Here, I'd love to hear people's recollections of Billy the Kid. How many of us have seen the ballet, or even danced in it? Does anyone recall any particular productions or dancers with fondness? Any impressions or interpretations you would like to share?

A few days ago, when I was in Louisville, I got to see a performance of Billy the Kid (on tape) for the first time (I had seen the ballet in rehearsal at Pacific Northwest Ballet, but it was not a complete run)

I was very impressed by the solidity of the work, and there was something in it that very much reminded me of the time of its creation (the late 30's) and so I decided to look on the web to see if I could find more commentary on the ballet.

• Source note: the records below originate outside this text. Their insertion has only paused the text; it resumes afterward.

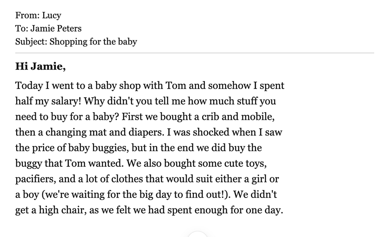
Task: Click the subject text Shopping for the baby
Action: tap(93, 42)
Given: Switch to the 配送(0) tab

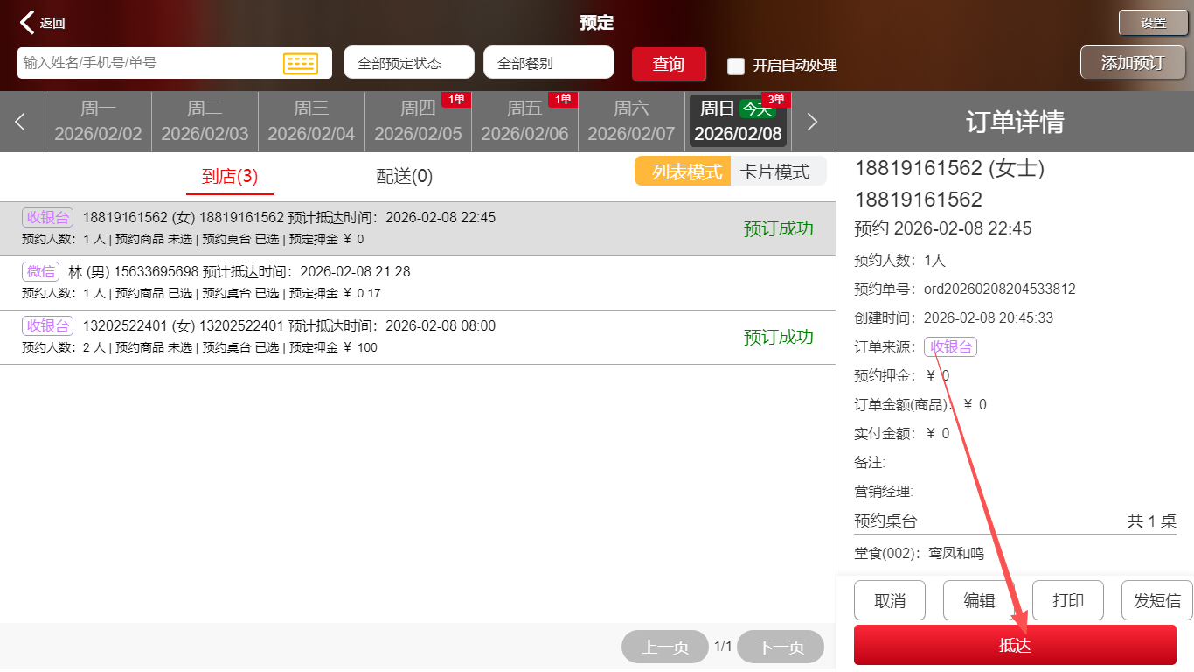Looking at the screenshot, I should coord(404,177).
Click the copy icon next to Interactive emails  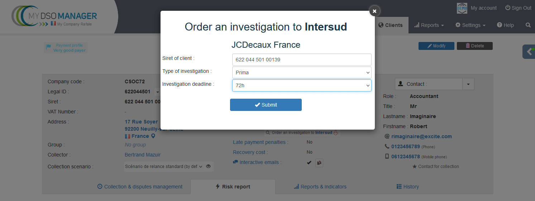click(319, 163)
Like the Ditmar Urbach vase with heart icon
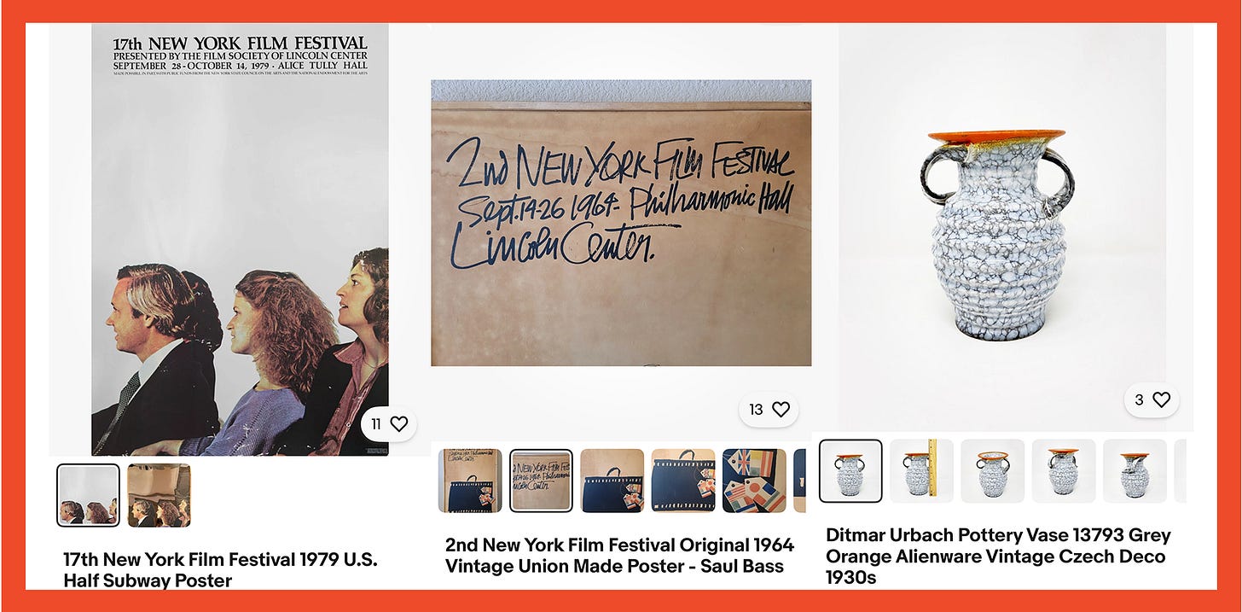Image resolution: width=1242 pixels, height=612 pixels. pyautogui.click(x=1152, y=399)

An article on Copland's music (including the score for Billy the Kid) by David Schiff, a professor of music at Reed College. was published in 2000 by The Atlantic Monthly - view it at http://www.theatlantic.com/issues/2000/01/.../001schiff2.htm - this link is to part two of a two part article.

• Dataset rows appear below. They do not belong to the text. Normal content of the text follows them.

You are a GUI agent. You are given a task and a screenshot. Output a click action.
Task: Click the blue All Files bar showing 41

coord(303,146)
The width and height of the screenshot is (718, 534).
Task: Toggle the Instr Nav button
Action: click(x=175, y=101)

What I found so interesting about the article were the very different styles of interpreting a work of art. When I was in college studying English Literature, I had a teacher whose general approach to a literary work was to place it in a social and historical context - "this is what was happening in the world at the time this work was made." There are plenty of other ways to look at a work of art, but this one always appealed to me the most. When I look at The Four Temperaments or Agon, I find myself looking at the ballet and the performance itself, but I also find myself thinking as well about the world of 1946 or the New York of 1957 that engendered these works.

In Schiff's article, the section on Billy contained a passage similar to what I had been thinking about when I watched the film -

By the late 1930s Copland had found an American voice that was folklorist and Modernist combined -- in Billy the Kid and two ballets that followed it, Rodeo and Appalachian Spring. An instant hit, Billy the Kid gave the politics of the Popular Front a musical popular front of borrowed cowboy tunes fitted out with modern harmonies and edgy, irregular rhythms.
In the libretto of Lincoln Kirstein, especially (which added a fictional incident of Billy's mother getting accidentally shot to propel Billy into his outlaw state) one could sense the politics of the Left of that time, a desire to understand and humanize those on the margins of society. Compare it to another time when Billy might have been explained as simply being "born bad."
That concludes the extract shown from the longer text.